### Try it
Wherever the string "input" appears in the entries below, return the line that holds it.

### Stored data entries
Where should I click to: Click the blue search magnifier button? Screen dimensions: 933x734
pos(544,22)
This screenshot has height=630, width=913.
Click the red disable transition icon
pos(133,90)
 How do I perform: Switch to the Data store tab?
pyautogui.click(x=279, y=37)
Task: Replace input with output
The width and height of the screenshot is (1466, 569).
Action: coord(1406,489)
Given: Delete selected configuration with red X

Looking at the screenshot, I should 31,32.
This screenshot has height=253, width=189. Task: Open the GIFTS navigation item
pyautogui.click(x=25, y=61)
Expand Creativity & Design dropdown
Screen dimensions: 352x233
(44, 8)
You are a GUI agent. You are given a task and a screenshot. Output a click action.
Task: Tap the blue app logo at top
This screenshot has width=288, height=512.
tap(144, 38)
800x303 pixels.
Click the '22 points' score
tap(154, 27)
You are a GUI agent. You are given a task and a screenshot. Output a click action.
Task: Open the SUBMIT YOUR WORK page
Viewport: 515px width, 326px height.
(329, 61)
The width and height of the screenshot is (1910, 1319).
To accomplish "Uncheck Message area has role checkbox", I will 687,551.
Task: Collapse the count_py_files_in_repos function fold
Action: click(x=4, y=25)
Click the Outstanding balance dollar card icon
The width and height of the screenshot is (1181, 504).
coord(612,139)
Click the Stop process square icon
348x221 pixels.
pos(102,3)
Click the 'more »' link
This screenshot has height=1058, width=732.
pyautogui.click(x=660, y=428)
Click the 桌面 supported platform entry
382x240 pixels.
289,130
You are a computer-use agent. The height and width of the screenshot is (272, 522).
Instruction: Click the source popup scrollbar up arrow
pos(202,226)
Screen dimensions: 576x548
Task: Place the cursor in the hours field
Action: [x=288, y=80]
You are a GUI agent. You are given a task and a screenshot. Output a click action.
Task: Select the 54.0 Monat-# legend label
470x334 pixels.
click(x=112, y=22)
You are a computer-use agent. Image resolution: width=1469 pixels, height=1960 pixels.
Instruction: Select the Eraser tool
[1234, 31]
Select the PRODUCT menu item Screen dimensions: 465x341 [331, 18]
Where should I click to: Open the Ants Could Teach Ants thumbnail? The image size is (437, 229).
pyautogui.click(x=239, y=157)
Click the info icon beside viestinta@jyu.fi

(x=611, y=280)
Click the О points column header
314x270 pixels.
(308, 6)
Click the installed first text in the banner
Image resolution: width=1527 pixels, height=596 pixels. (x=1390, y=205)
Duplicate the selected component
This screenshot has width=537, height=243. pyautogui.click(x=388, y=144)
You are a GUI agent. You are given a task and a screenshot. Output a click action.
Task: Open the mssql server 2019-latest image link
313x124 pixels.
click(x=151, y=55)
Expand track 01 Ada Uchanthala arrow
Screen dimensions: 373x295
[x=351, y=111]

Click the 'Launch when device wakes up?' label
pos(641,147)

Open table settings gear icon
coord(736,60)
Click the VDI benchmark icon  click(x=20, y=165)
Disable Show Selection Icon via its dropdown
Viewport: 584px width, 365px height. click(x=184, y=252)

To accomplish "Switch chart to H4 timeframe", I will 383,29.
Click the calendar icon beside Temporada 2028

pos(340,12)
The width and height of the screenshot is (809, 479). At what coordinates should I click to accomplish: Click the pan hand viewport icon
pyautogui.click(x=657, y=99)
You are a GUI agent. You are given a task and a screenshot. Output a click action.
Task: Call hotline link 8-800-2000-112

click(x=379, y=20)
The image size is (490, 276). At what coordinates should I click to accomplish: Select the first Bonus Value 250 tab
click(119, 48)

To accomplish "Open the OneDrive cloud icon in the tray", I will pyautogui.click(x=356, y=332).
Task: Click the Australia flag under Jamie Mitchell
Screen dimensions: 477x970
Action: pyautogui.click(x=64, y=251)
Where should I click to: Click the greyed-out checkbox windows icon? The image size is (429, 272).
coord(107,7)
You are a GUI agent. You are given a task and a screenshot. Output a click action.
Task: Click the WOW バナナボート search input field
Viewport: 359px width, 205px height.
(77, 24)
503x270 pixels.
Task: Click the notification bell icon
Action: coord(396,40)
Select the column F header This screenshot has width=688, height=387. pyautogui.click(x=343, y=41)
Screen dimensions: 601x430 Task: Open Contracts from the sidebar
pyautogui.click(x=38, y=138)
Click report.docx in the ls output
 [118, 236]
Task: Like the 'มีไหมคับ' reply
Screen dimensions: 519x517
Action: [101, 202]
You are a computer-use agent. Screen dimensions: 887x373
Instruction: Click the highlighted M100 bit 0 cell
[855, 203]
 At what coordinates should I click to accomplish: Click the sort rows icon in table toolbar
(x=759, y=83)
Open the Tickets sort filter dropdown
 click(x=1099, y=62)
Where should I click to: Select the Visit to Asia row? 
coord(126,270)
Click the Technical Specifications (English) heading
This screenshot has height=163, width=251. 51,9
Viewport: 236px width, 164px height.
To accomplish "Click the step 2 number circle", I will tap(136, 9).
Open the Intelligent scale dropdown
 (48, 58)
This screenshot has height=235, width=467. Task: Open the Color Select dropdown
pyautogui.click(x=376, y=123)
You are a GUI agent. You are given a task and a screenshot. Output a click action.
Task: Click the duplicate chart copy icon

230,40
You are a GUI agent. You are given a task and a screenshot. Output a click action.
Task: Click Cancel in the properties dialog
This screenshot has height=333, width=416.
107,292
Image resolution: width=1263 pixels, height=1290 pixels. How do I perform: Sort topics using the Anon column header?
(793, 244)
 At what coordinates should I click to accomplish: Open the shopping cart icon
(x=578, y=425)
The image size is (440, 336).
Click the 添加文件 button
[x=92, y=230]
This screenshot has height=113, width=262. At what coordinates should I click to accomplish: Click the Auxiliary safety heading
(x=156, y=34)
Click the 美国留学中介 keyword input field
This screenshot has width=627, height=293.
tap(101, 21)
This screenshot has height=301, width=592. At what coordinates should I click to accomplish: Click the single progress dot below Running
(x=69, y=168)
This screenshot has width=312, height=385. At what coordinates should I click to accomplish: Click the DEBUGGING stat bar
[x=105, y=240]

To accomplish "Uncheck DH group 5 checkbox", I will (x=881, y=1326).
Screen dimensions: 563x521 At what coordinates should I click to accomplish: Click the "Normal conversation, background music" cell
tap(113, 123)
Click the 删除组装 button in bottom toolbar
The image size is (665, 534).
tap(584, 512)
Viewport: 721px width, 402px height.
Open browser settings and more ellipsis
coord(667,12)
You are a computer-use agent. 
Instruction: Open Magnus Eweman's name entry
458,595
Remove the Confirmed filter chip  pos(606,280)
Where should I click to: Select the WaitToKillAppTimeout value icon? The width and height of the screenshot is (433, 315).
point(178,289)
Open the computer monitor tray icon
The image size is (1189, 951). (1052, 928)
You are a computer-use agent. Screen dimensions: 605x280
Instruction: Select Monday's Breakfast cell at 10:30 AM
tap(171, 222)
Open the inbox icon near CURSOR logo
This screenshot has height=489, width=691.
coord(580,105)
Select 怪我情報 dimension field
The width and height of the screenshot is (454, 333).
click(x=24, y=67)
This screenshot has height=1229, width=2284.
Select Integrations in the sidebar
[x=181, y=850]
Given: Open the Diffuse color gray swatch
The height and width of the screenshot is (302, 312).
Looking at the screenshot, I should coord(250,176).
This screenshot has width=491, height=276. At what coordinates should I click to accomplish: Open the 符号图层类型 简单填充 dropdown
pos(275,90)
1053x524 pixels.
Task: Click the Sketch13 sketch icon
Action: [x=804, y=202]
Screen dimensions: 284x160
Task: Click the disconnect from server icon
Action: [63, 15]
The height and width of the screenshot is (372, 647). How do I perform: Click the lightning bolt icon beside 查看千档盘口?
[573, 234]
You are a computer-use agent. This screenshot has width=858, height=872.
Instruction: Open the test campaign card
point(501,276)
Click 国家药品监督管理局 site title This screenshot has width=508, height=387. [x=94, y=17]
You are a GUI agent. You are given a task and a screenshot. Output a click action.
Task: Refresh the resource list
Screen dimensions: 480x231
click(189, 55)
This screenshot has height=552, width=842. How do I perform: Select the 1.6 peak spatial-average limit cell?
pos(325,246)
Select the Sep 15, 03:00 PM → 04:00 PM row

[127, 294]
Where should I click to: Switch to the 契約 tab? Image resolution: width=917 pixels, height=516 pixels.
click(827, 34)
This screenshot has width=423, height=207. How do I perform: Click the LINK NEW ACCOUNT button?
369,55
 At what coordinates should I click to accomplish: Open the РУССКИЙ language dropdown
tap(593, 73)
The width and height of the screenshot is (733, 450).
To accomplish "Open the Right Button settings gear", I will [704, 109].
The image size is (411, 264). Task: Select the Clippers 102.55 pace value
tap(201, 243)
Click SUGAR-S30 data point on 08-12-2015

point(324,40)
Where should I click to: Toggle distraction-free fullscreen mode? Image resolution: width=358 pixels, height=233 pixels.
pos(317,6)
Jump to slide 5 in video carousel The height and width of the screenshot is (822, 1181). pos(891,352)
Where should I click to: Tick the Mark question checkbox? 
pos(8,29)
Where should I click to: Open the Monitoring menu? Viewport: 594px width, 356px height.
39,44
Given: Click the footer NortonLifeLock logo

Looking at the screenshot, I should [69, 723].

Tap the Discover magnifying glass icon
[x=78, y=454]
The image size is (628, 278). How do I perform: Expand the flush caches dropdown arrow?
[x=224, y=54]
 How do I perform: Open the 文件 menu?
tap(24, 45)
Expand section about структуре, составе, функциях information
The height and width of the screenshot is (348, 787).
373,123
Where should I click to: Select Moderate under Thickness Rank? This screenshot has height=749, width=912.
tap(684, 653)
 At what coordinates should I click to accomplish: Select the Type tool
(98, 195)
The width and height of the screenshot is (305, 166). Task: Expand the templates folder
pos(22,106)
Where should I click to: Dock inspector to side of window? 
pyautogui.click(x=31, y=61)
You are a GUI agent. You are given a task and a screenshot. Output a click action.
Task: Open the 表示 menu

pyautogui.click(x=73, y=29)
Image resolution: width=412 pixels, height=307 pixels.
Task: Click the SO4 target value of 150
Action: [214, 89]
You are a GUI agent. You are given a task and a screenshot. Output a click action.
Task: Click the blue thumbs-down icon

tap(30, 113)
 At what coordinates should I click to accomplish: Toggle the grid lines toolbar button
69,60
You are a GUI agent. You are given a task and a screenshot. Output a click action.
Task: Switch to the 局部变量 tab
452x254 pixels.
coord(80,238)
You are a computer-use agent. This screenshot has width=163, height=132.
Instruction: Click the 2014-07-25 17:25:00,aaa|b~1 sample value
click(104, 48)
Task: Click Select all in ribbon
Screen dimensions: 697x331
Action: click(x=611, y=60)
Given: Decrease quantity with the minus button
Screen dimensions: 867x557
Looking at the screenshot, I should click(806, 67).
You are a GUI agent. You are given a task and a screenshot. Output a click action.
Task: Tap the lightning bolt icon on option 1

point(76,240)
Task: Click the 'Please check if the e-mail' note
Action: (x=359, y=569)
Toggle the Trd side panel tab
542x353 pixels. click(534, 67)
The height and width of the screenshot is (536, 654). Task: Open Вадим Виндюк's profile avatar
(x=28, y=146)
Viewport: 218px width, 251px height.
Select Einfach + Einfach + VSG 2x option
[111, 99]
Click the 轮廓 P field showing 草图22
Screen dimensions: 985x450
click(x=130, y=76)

### Solved exercise
Task: Replace input with output
Task: Click the WOW バナナボート search input field
Click the 美国留学中介 keyword input field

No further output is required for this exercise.